→ **WHAT TO WORK ON**
Quote every row below verbatim.

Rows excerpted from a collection
----

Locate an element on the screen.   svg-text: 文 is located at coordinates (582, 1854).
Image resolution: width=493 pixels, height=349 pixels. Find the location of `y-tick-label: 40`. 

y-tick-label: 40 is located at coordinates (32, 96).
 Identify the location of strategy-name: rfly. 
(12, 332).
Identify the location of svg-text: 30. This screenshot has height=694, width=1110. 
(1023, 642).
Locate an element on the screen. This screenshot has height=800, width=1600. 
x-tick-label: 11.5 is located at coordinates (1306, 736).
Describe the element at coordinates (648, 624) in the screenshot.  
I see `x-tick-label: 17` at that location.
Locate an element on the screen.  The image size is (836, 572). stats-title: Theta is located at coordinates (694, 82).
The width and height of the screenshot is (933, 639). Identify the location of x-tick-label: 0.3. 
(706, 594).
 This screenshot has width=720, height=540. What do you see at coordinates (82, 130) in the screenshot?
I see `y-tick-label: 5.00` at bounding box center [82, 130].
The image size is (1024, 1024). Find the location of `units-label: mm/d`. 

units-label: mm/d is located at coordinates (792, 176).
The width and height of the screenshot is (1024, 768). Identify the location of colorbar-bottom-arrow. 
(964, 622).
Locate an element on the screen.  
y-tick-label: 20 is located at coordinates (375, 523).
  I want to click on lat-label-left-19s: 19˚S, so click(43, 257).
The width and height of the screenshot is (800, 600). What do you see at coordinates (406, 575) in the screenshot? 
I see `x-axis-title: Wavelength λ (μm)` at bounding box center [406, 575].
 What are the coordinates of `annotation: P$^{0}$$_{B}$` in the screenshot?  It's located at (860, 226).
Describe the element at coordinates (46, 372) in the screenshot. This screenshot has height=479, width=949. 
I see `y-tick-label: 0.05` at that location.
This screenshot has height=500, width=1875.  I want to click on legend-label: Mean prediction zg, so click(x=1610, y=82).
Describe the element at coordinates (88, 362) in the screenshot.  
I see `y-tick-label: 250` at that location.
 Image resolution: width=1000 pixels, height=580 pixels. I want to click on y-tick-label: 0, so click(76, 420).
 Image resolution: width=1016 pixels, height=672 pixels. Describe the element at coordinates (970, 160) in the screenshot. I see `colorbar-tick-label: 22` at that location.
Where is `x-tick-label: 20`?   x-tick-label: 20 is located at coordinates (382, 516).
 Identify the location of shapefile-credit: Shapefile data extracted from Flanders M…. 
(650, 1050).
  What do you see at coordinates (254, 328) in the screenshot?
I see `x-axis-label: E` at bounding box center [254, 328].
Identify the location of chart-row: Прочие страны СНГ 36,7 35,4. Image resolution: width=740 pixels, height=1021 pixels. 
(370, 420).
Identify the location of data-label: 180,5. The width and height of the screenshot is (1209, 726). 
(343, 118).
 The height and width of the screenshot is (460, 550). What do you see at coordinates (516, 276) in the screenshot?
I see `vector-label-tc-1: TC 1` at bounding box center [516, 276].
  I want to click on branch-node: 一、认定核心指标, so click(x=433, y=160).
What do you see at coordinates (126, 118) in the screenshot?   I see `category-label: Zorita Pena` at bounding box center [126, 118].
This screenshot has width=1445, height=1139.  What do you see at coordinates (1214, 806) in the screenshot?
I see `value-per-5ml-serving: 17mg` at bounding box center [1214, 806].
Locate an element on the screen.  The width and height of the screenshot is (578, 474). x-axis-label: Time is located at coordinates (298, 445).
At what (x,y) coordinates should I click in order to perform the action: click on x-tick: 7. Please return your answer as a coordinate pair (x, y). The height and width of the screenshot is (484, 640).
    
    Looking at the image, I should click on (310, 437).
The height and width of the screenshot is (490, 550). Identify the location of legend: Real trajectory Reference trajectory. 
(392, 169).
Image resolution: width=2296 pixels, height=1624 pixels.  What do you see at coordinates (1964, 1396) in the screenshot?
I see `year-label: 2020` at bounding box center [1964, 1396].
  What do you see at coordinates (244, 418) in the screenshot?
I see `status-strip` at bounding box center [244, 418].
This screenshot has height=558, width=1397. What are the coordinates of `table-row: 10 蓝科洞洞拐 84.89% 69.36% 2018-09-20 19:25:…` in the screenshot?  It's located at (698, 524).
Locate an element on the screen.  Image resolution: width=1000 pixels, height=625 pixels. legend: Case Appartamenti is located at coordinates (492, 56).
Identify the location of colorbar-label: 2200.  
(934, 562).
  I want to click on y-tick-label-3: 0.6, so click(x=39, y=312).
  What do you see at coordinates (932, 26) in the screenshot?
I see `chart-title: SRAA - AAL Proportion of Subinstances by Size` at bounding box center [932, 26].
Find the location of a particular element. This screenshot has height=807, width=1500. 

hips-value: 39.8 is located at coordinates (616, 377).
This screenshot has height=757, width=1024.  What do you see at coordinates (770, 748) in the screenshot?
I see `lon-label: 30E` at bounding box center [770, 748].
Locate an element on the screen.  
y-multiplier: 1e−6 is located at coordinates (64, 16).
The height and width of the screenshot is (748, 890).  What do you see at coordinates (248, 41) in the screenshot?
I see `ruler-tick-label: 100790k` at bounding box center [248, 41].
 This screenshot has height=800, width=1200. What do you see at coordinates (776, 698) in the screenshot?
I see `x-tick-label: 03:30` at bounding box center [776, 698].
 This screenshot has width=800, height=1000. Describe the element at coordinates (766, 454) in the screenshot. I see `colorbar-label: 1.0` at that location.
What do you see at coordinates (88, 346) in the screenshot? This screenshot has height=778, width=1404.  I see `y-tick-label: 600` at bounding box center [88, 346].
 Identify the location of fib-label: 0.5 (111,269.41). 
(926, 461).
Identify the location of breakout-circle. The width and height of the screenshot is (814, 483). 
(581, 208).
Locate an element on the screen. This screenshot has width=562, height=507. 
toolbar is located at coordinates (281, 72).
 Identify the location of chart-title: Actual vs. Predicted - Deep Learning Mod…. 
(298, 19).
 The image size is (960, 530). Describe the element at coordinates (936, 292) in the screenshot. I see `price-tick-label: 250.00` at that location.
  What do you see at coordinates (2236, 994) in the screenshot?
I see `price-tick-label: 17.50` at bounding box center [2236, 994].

----

→ **RESPONSE BOX**
Locate an element on the screen.   svg-text: 文 is located at coordinates (582, 1854).
Image resolution: width=493 pixels, height=349 pixels. Find the location of `y-tick-label: 40`. 

y-tick-label: 40 is located at coordinates (32, 96).
 Identify the location of strategy-name: rfly. 
(12, 332).
Identify the location of svg-text: 30. This screenshot has height=694, width=1110. 
(1023, 642).
Locate an element on the screen. This screenshot has height=800, width=1600. 
x-tick-label: 11.5 is located at coordinates (1306, 736).
Describe the element at coordinates (648, 624) in the screenshot.  
I see `x-tick-label: 17` at that location.
Locate an element on the screen.  The image size is (836, 572). stats-title: Theta is located at coordinates (694, 82).
The width and height of the screenshot is (933, 639). Identify the location of x-tick-label: 0.3. 
(706, 594).
 This screenshot has width=720, height=540. What do you see at coordinates (82, 130) in the screenshot?
I see `y-tick-label: 5.00` at bounding box center [82, 130].
The image size is (1024, 1024). Find the location of `units-label: mm/d`. 

units-label: mm/d is located at coordinates (792, 176).
The width and height of the screenshot is (1024, 768). Identify the location of colorbar-bottom-arrow. 
(964, 622).
Locate an element on the screen.  
y-tick-label: 20 is located at coordinates (375, 523).
  I want to click on lat-label-left-19s: 19˚S, so click(43, 257).
The width and height of the screenshot is (800, 600). What do you see at coordinates (406, 575) in the screenshot? 
I see `x-axis-title: Wavelength λ (μm)` at bounding box center [406, 575].
 What are the coordinates of `annotation: P$^{0}$$_{B}$` in the screenshot?  It's located at (860, 226).
Describe the element at coordinates (46, 372) in the screenshot. This screenshot has height=479, width=949. 
I see `y-tick-label: 0.05` at that location.
This screenshot has height=500, width=1875.  I want to click on legend-label: Mean prediction zg, so click(x=1610, y=82).
Describe the element at coordinates (88, 362) in the screenshot.  
I see `y-tick-label: 250` at that location.
 Image resolution: width=1000 pixels, height=580 pixels. I want to click on y-tick-label: 0, so click(76, 420).
 Image resolution: width=1016 pixels, height=672 pixels. Describe the element at coordinates (970, 160) in the screenshot. I see `colorbar-tick-label: 22` at that location.
Where is `x-tick-label: 20`?   x-tick-label: 20 is located at coordinates (382, 516).
 Identify the location of shapefile-credit: Shapefile data extracted from Flanders M…. 
(650, 1050).
  What do you see at coordinates (254, 328) in the screenshot?
I see `x-axis-label: E` at bounding box center [254, 328].
Identify the location of chart-row: Прочие страны СНГ 36,7 35,4. Image resolution: width=740 pixels, height=1021 pixels. 
(370, 420).
Identify the location of data-label: 180,5. The width and height of the screenshot is (1209, 726). 
(343, 118).
 The height and width of the screenshot is (460, 550). What do you see at coordinates (516, 276) in the screenshot?
I see `vector-label-tc-1: TC 1` at bounding box center [516, 276].
  I want to click on branch-node: 一、认定核心指标, so click(x=433, y=160).
What do you see at coordinates (126, 118) in the screenshot?   I see `category-label: Zorita Pena` at bounding box center [126, 118].
This screenshot has width=1445, height=1139.  What do you see at coordinates (1214, 806) in the screenshot?
I see `value-per-5ml-serving: 17mg` at bounding box center [1214, 806].
Locate an element on the screen.  The width and height of the screenshot is (578, 474). x-axis-label: Time is located at coordinates (298, 445).
At what (x,y) coordinates should I click in order to perform the action: click on x-tick: 7. Please return your answer as a coordinate pair (x, y). The height and width of the screenshot is (484, 640).
    
    Looking at the image, I should click on (310, 437).
The height and width of the screenshot is (490, 550). Identify the location of legend: Real trajectory Reference trajectory. 
(392, 169).
Image resolution: width=2296 pixels, height=1624 pixels.  What do you see at coordinates (1964, 1396) in the screenshot?
I see `year-label: 2020` at bounding box center [1964, 1396].
  What do you see at coordinates (244, 418) in the screenshot?
I see `status-strip` at bounding box center [244, 418].
This screenshot has height=558, width=1397. What are the coordinates of `table-row: 10 蓝科洞洞拐 84.89% 69.36% 2018-09-20 19:25:…` in the screenshot?  It's located at (698, 524).
Locate an element on the screen.  Image resolution: width=1000 pixels, height=625 pixels. legend: Case Appartamenti is located at coordinates (492, 56).
Identify the location of colorbar-label: 2200.  
(934, 562).
  I want to click on y-tick-label-3: 0.6, so click(x=39, y=312).
  What do you see at coordinates (932, 26) in the screenshot?
I see `chart-title: SRAA - AAL Proportion of Subinstances by Size` at bounding box center [932, 26].
Find the location of a particular element. This screenshot has height=807, width=1500. 

hips-value: 39.8 is located at coordinates (616, 377).
This screenshot has height=757, width=1024.  What do you see at coordinates (770, 748) in the screenshot?
I see `lon-label: 30E` at bounding box center [770, 748].
Locate an element on the screen.  
y-multiplier: 1e−6 is located at coordinates (64, 16).
The height and width of the screenshot is (748, 890).  What do you see at coordinates (248, 41) in the screenshot?
I see `ruler-tick-label: 100790k` at bounding box center [248, 41].
 This screenshot has height=800, width=1200. What do you see at coordinates (776, 698) in the screenshot?
I see `x-tick-label: 03:30` at bounding box center [776, 698].
 This screenshot has width=800, height=1000. Describe the element at coordinates (766, 454) in the screenshot. I see `colorbar-label: 1.0` at that location.
What do you see at coordinates (88, 346) in the screenshot? This screenshot has height=778, width=1404.  I see `y-tick-label: 600` at bounding box center [88, 346].
 Identify the location of fib-label: 0.5 (111,269.41). 
(926, 461).
Identify the location of breakout-circle. The width and height of the screenshot is (814, 483). 
(581, 208).
Locate an element on the screen. This screenshot has width=562, height=507. 
toolbar is located at coordinates (281, 72).
 Identify the location of chart-title: Actual vs. Predicted - Deep Learning Mod…. 
(298, 19).
 The image size is (960, 530). Describe the element at coordinates (936, 292) in the screenshot. I see `price-tick-label: 250.00` at that location.
  What do you see at coordinates (2236, 994) in the screenshot?
I see `price-tick-label: 17.50` at bounding box center [2236, 994].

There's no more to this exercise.